Weekly Investor – April 1, 2019
First Quarter in the Books
US equity markets closed the month of March on a positive note as the S&P 500® Index returned 1.2% for the week. The S&P 500 returned 13.7% in the
first quarter of 2019, its best quarterly performance since third quarter 2009, showing a reversal from the previous quarter’s decline of 13.5%. The top sectors for the first quarter of 2019 were Information Technology, Real Estate, and Industrials. By way of contrast, the Information Technology and Industrials sectors were in the bottom three performers the previous quarter.

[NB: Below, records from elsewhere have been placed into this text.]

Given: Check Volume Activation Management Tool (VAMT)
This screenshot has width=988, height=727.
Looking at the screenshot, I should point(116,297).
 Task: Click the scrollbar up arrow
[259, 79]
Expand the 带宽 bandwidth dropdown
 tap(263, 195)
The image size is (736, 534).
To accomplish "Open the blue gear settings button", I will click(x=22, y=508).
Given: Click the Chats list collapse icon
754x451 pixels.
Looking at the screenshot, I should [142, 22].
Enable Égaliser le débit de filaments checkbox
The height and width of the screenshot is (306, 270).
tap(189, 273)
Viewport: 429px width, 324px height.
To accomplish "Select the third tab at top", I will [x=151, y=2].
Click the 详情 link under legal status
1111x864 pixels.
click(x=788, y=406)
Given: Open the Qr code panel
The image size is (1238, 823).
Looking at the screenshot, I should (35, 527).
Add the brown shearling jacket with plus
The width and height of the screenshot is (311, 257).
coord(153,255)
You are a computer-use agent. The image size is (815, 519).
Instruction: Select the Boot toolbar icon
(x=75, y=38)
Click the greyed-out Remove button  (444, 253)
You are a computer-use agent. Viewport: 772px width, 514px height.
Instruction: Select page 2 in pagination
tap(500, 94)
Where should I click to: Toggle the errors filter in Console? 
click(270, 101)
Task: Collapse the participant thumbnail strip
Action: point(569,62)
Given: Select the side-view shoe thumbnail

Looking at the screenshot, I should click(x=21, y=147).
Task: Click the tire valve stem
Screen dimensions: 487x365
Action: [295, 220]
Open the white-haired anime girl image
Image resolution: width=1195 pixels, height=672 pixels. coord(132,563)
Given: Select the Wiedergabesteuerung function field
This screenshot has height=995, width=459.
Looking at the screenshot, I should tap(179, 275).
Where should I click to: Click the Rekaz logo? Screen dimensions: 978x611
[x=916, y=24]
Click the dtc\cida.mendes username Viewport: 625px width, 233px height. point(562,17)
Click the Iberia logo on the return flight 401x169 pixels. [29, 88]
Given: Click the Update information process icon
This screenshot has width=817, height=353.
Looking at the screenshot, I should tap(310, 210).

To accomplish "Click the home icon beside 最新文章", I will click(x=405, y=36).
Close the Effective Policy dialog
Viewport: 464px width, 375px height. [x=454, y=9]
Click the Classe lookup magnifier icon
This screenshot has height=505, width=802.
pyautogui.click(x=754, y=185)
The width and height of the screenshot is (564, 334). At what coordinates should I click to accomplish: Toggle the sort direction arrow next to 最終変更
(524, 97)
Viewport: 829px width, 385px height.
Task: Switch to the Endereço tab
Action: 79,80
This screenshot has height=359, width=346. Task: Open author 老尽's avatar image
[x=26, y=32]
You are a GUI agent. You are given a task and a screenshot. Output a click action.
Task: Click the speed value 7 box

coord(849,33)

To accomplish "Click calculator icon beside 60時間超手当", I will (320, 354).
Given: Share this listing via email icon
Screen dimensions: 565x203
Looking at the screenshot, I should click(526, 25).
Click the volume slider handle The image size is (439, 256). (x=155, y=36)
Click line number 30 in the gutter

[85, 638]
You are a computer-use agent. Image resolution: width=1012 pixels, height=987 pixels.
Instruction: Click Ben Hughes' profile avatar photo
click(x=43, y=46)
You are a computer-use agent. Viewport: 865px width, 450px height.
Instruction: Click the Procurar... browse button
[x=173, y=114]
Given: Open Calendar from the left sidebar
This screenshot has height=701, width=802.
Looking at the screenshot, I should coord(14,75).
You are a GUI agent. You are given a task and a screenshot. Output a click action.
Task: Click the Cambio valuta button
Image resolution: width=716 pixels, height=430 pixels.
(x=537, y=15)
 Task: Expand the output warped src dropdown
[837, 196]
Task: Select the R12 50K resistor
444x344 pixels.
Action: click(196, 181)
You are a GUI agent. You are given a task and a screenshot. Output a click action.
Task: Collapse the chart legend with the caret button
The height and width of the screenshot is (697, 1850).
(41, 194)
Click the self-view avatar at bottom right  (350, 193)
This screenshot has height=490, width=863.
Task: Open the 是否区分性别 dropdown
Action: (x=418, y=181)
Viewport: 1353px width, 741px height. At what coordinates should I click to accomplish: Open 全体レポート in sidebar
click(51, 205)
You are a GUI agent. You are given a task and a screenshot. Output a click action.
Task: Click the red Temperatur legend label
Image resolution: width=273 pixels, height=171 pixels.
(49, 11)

In economic news, US initial jobless claims were lower than the previous week’s report and better than consensus estimates. New home sales for February increased 4.9% increase over the previous month, much higher than the consensus expectations.
CarMax, a retail seller of used cars and trucks, rose 13.3% last week. The stock climbed Friday morning after releasing fourth quarter earnings that beat expectations. Nielsen Holding PLC, a global measurement and data analytics company, was the week’s worst performing stock in the S&P 500, declining 11.9%. The stock opened lower on Thursday after a New York Post article revealed that private equity firm Blackstone Group decided against making an offer for the company.
The S&P 500 was up 1.2% for the week. Its top-performing sectors were Industrials (2.9%) and Basic Materials (2.0%), while bottom-performing sectors were Communication Services (-0.5%) and Utilities (-0.5%). In the fixed-income market, the 10-year Treasury yield was even, ending at 2.4%.
We continue to seek companies that reflect our Change-BasedSM investment approach.
Apple Inc. (APPL) designs, manufactures and markets mobile communication and media devices, personal computers and related products.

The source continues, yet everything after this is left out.